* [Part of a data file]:
— Begin —
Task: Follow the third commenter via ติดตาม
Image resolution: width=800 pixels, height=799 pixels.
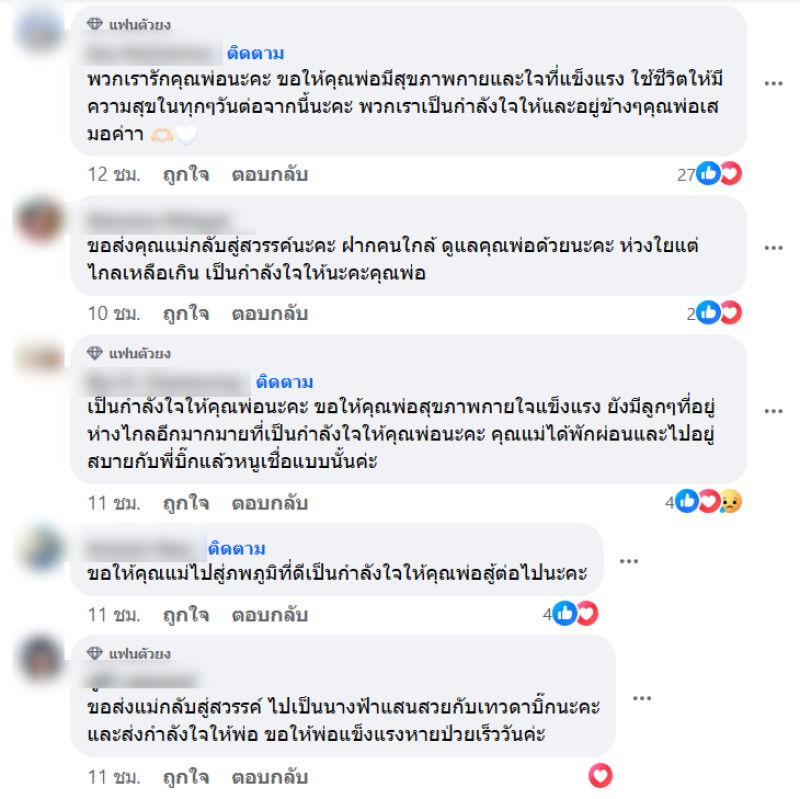Action: (285, 382)
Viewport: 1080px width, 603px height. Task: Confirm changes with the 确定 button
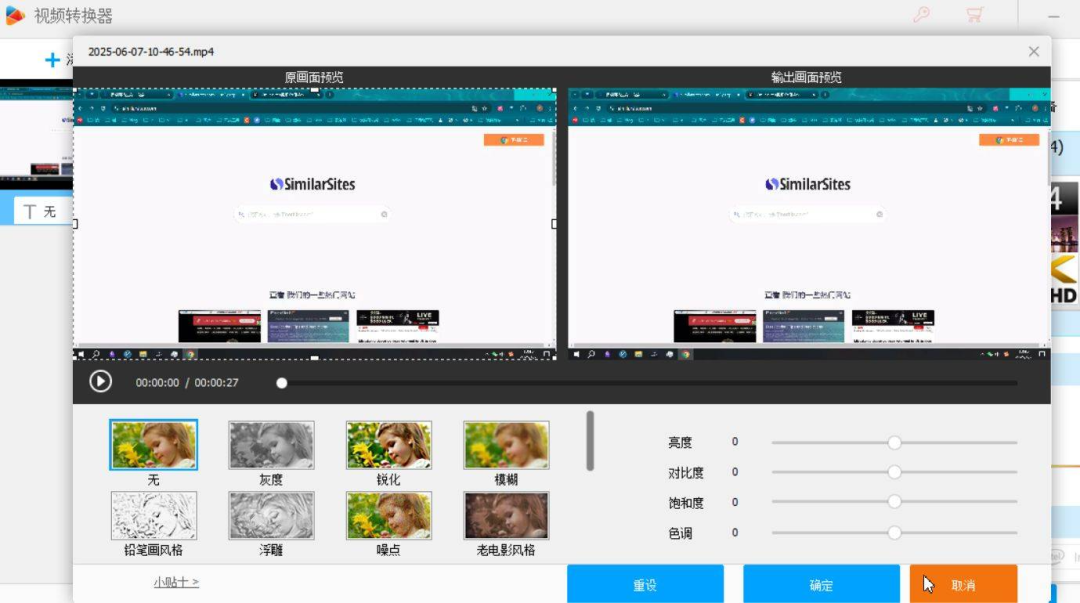click(x=821, y=584)
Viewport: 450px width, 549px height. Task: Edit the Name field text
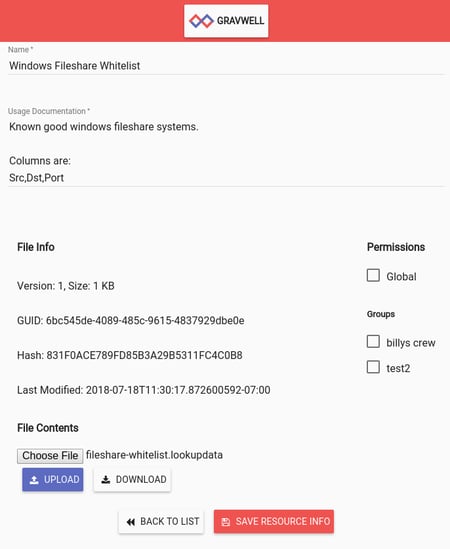[226, 65]
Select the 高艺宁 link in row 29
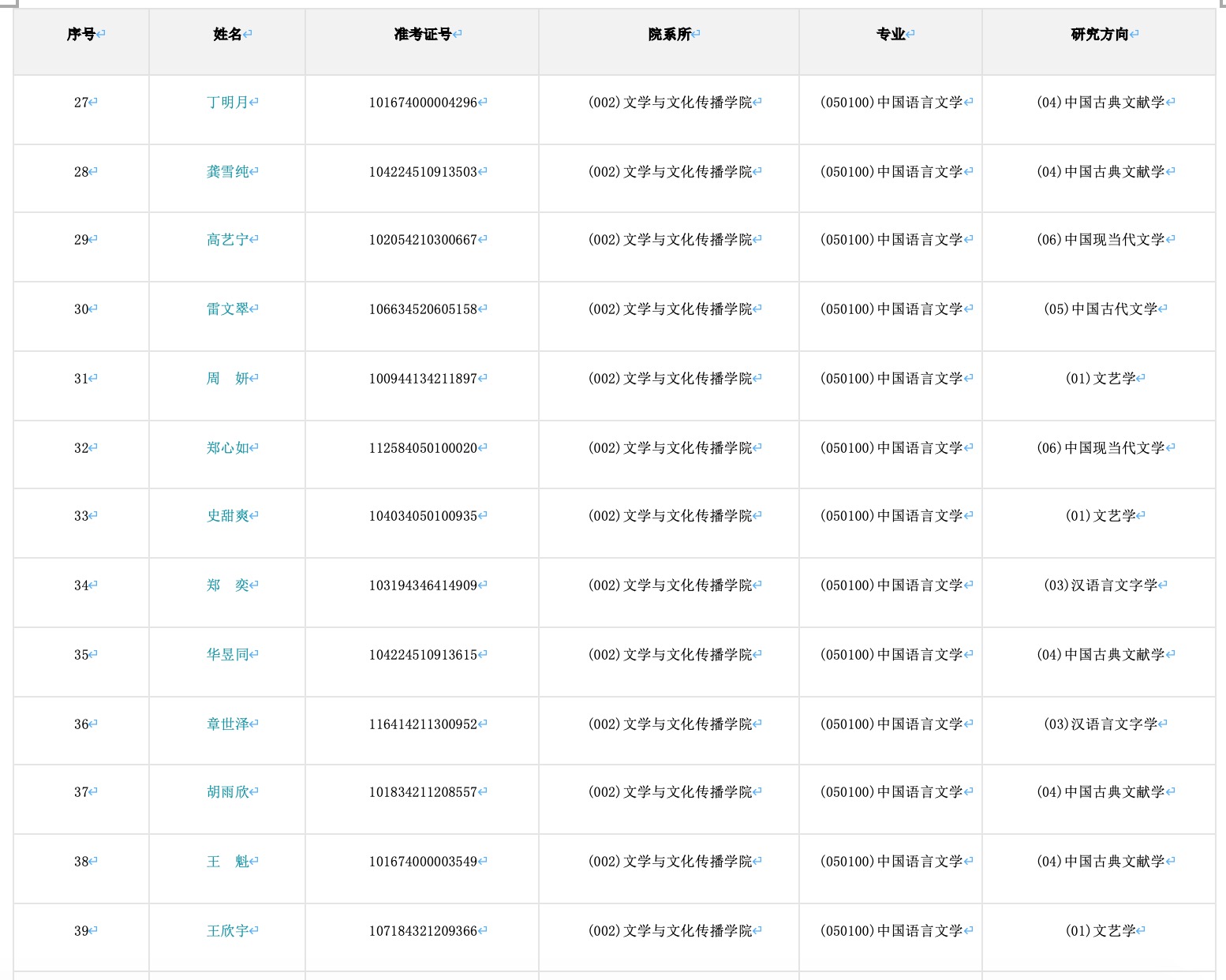The width and height of the screenshot is (1226, 980). (227, 240)
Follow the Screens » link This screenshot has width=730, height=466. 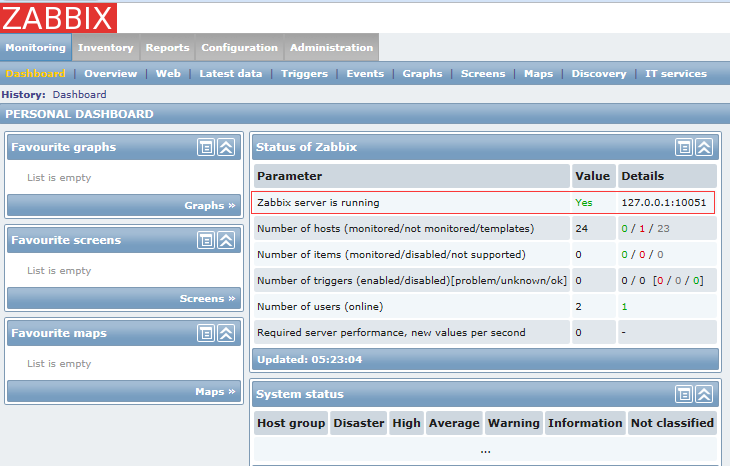(x=208, y=299)
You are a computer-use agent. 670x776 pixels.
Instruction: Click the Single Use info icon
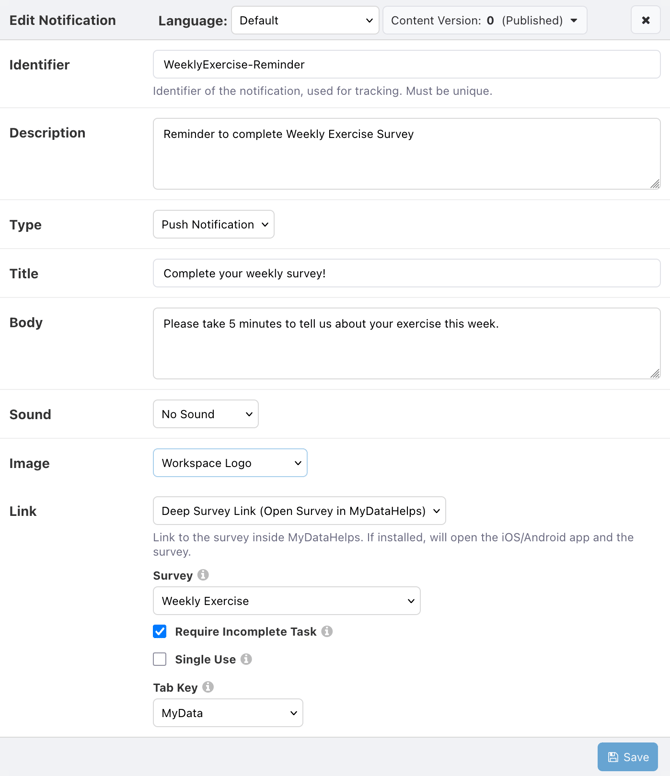click(x=246, y=659)
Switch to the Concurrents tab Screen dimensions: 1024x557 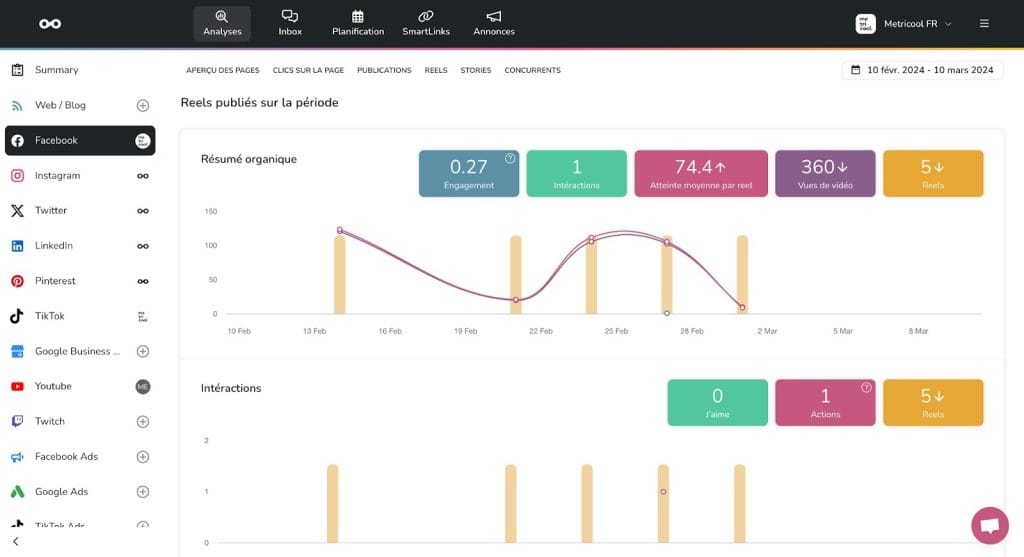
— End —
* [Instruction]:
Rewrite the data from the line containing "You are a computer-use agent. 670x776 pixels." through the end, inclusive, swapping "info icon" for "help icon" and changing nothing else. Leave the pictures out of your answer.

* [Full solution]:
You are a computer-use agent. 670x776 pixels.
Instruction: Click the Single Use help icon
click(x=246, y=659)
Switch to the Concurrents tab Screen dimensions: 1024x557 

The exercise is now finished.